-- Brano citato --
Metti una sera al Cinema The Space Moderno di Piazza della Repubblica, a Roma, dove è andata in scena la serata finale della XXIII edizione del Trailers FilmFest. Pensi di andare ad assistere a una premiazione e invece ti trovi ad una grande serata di intrattenimento. Venerdì sera, accanto alla passerella dei vincitori, è andata in scena anche la Battle of Creativity, un format dell’ADCI, Art Directors Club Italiano, in cui quattro creativi devono parlare di sé usando però dei progetti di altri grandi. La battaglia è stata vinta da Francesco Marchetti, Fondatore e Direttore Strategico di AKA-LAB e Curatore Cinema e TV del Napoli Comicon. Gli altri concorrenti erano il regista Mauro Mancini (Mani nude), lo sceneggiatore e fumettista Roberto Recchioni e Lorenzo Terragna, Founder&Creative Director di The Teachers. I quattro hanno dovuto rispondere a quattro domande. E ci hanno trascinato in un viaggio nella storia della creatività.

Qual è la vostra icona senza tempo?

Garbo laughs, l’inizio del moderno marketing cinematografico

Francesco Marchetti ci ha riportato nel 1939, quando Greta Garbo viene chiamata a fare una commedia, Ninotchka. Per la prima volta, la star rideva sguaiatamente. E il titolo del film era impronunciabile. Per l’occasione viene coniato uno slogan storico “Garbo laughs” “Garbo ride”, che nel manifesto è più grande del titolo. E, a proposito di questo, appare la scritta: “Don’t pronounce it, see it” (“non pronunciarlo, vedilo”). È l’inizio del mondo moderno per fare marketing cinematografico.

Mr. Wolf, risolvo problemi

Mauro Mancini come icona sceglie il Mr. Wolf di Harvey Keitel in Pulp Fiction. “Sono Mr. Wolf. Risolvo problemi” è una frase entrata nel nostro tessuto comune, la usa anche chi non ha visto questo film, è stata stampata su magliette, bicchieri, targhe. Ma è usata soprattutto nei corsi di project management di economia aziendale, come esempio di problem solving rapido.

Omega Speedmaster: l’heritage di un prodotto

Roberto Recchioni ci ha portato il caso Omega Speedmaster. Un’astronauta si compra un orologio da solo, uno Speedmaster. E la nasa si chiede: se lo ha utilizzato un nostro astronauta, possiamo utilizzarlo per tutti? E diventa l’orologio degli astronauti. Durante le riprese dell’allunaggio quell’orologio si vede sempre. E in quel momento l’Omega capisce che ha fatto centro: diventa il Moon Watch. Ed ecco nascere l’heritage dell’orologio, la storia che porta con sé. Da qui il marketing capisce che un prodotto deve avere una storia.

-- Dati estratti --
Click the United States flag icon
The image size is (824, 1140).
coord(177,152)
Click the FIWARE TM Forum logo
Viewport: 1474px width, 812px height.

-- Consegne scritte --
- A) Restituisca la parte del brano sul Trailers FilmFest compresa tra "Mauro Mancini come" e "problem solving rapido.", estremi inclusi, senza alterarne neppure una parola.
- B) Riporti per intero tutti i record, sostituendo "logo" con "icon" e lasciando invariato ogni altro elemento.
Il brano e i record costituiscono materiali distinti e indipendenti l'uno dagli altri.

-- Risposte per consegna --
- A)
Mauro Mancini come icona sceglie il Mr. Wolf di Harvey Keitel in Pulp Fiction. “Sono Mr. Wolf. Risolvo problemi” è una frase entrata nel nostro tessuto comune, la usa anche chi non ha visto questo film, è stata stampata su magliette, bicchieri, targhe. Ma è usata soprattutto nei corsi di project management di economia aziendale, come esempio di problem solving rapido.

- B)
Click the United States flag icon
The image size is (824, 1140).
coord(177,152)
Click the FIWARE TM Forum icon
Viewport: 1474px width, 812px height.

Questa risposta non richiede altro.